-------- STUDY MATERIAL --------
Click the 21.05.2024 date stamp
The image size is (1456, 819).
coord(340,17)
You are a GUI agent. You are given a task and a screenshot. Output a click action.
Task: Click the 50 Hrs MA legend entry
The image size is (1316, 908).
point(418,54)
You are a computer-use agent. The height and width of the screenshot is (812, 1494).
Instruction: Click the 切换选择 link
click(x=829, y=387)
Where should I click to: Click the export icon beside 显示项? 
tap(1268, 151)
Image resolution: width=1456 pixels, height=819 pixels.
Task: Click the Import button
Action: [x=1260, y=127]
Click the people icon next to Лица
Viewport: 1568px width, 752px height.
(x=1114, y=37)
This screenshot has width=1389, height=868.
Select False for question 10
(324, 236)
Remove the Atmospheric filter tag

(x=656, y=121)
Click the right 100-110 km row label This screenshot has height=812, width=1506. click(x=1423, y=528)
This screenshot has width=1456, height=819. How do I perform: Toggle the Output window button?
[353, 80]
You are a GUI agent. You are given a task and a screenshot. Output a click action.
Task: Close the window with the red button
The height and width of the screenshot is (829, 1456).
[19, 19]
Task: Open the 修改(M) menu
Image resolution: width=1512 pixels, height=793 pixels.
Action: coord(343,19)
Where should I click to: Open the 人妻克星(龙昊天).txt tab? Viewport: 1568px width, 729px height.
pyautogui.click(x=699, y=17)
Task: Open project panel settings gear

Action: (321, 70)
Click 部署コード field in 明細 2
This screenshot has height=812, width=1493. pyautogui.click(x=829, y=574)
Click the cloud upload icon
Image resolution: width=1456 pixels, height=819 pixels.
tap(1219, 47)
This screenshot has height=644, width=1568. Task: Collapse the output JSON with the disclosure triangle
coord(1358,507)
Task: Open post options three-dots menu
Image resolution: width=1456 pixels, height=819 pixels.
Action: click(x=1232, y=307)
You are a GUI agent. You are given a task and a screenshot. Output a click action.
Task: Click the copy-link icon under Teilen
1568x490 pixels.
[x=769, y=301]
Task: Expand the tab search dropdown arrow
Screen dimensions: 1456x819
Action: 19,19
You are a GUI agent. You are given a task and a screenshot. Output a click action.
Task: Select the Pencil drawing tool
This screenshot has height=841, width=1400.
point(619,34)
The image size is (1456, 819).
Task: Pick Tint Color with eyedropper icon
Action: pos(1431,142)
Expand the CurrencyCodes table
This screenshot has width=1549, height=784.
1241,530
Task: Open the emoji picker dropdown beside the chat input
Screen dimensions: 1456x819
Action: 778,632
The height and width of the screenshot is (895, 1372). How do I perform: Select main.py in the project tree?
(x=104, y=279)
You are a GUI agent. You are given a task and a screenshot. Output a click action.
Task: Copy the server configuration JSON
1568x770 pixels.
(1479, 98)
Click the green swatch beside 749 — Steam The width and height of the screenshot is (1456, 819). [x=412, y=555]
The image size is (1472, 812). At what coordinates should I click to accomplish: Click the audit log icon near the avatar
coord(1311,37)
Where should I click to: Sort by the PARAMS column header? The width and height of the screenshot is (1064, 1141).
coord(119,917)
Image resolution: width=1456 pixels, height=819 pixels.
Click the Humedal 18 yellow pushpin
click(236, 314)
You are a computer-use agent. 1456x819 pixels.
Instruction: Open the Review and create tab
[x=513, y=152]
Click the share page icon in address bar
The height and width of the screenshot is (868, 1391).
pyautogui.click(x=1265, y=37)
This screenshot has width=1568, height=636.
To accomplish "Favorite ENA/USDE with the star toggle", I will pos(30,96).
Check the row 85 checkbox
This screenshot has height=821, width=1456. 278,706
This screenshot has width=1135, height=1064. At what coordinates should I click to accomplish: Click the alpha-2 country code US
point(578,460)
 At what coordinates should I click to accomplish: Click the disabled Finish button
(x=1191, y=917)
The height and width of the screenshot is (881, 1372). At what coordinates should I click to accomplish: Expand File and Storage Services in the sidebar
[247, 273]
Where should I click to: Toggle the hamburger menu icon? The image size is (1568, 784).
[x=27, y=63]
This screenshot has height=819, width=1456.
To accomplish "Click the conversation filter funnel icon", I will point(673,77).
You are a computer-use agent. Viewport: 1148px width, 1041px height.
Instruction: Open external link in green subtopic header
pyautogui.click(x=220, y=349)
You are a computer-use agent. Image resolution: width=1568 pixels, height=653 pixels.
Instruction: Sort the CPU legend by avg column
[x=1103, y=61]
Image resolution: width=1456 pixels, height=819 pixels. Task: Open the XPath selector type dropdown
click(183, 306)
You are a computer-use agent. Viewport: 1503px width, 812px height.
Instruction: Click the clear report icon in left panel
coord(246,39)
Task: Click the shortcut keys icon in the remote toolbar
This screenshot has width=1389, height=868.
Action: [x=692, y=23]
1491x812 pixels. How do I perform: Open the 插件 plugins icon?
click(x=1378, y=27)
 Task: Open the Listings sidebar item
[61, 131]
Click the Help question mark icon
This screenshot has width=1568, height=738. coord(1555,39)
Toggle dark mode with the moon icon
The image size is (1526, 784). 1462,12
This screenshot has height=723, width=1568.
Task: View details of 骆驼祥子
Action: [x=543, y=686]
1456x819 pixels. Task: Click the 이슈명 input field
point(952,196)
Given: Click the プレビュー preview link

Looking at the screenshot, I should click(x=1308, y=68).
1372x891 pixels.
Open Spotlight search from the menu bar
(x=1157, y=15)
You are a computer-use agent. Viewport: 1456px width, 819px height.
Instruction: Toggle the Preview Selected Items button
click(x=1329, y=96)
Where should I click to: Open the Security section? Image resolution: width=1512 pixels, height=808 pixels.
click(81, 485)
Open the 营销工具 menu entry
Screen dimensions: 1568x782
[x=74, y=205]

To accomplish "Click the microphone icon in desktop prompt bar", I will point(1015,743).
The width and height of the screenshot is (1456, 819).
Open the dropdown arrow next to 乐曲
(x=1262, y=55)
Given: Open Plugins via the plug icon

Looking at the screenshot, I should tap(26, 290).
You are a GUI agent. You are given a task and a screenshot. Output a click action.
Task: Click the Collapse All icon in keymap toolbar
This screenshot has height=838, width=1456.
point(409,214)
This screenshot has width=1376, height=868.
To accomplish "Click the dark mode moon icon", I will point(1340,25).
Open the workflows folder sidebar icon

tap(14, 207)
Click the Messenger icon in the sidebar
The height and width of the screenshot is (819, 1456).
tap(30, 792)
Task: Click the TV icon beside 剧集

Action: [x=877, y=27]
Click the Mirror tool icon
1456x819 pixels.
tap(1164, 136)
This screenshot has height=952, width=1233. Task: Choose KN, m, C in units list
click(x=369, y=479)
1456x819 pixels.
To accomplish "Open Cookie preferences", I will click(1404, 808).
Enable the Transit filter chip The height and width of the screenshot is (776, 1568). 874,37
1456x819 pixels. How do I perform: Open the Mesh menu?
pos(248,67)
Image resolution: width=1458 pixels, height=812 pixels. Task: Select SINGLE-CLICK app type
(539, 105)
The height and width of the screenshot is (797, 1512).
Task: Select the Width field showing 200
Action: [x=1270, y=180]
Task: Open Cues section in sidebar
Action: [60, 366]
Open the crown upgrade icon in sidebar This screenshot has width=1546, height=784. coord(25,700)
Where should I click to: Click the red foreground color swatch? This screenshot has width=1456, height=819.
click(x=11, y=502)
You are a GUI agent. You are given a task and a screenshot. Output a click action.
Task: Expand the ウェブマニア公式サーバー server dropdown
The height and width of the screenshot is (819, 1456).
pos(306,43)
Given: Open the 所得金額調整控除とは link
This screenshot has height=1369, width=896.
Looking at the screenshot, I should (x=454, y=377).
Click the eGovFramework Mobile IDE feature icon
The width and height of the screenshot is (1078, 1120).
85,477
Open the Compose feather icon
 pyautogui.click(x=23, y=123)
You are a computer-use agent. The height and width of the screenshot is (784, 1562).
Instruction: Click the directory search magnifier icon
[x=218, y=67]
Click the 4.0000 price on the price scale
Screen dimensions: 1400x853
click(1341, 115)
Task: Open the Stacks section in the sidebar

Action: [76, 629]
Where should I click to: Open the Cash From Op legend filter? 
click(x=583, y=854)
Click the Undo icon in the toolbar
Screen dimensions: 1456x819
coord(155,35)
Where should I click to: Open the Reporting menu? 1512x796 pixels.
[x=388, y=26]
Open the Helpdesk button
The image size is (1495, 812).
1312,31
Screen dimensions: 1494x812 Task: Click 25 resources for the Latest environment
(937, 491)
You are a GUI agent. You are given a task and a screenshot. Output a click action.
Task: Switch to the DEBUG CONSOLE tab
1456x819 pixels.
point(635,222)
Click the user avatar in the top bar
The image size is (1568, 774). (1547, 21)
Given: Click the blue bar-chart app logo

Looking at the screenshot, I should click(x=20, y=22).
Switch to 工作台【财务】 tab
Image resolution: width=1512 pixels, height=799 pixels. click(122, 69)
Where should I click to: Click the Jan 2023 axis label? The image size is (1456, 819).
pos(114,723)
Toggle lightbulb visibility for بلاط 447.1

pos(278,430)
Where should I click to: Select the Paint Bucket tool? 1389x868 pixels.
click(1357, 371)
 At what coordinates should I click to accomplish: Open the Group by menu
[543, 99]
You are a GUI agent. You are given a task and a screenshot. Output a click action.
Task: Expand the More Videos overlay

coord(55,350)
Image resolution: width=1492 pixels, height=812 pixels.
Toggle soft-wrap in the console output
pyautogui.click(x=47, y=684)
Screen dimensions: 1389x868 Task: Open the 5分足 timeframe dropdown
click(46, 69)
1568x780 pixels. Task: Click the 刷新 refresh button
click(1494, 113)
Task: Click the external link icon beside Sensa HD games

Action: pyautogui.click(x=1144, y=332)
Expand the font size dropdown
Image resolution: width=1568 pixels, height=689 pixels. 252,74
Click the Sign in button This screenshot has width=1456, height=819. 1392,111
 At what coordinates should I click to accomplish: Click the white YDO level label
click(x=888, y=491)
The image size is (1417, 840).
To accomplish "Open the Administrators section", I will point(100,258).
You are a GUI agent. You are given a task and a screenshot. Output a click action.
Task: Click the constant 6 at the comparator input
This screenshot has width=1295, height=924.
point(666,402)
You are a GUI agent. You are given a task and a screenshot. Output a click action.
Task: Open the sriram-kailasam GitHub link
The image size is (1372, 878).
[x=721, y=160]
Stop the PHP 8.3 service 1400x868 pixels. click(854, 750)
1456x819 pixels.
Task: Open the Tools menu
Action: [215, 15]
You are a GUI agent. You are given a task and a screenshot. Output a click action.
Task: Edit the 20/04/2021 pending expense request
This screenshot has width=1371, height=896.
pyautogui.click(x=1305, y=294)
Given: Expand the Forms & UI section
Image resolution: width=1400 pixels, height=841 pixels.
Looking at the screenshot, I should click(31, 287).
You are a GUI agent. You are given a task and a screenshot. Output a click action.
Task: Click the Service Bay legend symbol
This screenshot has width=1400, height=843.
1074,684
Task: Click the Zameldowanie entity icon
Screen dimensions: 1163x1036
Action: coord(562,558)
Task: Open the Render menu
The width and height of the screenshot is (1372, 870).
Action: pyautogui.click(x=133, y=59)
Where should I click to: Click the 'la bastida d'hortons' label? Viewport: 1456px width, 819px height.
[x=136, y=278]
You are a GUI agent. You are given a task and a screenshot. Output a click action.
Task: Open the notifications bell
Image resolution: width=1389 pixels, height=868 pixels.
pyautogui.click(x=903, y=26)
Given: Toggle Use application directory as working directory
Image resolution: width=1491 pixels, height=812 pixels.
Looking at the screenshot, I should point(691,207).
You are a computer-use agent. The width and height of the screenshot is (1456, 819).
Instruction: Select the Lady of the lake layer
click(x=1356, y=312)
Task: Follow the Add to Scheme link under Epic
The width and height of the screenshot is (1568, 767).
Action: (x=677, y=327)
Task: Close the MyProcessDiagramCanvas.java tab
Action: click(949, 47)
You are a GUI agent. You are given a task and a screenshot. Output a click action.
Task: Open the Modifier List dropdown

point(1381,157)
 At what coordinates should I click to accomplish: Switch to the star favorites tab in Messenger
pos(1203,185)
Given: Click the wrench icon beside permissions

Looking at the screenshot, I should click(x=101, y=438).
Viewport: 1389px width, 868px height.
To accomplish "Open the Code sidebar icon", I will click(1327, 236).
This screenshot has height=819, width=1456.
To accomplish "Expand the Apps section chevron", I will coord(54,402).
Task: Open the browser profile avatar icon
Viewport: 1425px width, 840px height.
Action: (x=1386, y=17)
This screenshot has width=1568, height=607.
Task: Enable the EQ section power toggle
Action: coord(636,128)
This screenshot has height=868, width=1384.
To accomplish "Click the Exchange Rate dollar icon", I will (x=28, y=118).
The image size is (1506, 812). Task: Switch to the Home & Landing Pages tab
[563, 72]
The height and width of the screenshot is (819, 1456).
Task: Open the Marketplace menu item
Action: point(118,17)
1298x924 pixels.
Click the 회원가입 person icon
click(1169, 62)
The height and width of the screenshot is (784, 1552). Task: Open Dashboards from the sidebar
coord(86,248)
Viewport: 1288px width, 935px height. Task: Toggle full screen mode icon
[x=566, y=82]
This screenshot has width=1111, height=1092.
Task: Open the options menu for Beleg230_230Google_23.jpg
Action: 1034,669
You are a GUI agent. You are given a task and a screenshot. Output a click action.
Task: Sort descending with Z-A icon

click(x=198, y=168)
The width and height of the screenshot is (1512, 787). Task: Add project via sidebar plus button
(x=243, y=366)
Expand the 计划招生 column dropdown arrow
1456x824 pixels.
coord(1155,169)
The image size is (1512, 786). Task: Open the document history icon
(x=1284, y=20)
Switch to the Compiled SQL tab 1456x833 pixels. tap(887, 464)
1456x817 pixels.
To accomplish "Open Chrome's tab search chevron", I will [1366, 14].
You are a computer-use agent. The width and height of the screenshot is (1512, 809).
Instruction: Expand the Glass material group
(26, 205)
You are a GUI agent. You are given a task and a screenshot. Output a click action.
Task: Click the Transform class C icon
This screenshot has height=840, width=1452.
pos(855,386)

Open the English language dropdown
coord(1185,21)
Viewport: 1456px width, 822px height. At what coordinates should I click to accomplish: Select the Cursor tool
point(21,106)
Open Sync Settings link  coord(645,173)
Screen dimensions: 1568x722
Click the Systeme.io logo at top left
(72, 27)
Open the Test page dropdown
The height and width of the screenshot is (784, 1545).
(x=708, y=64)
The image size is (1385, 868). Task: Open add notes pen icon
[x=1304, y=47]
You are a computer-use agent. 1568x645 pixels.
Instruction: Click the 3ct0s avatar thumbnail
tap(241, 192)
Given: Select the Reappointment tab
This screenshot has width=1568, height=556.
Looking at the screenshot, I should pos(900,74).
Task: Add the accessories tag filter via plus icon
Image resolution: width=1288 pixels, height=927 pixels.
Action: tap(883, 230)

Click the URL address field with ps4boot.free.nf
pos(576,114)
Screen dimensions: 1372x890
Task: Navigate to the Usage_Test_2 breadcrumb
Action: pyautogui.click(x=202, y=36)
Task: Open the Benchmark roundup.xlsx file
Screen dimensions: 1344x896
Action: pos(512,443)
--------
● **TO DO**
List all lines above in which the string "under" appears.

● **SOLUTION TO THIS PROBLEM**
Task: Click the copy-link icon under Teilen
Task: Follow the Add to Scheme link under Epic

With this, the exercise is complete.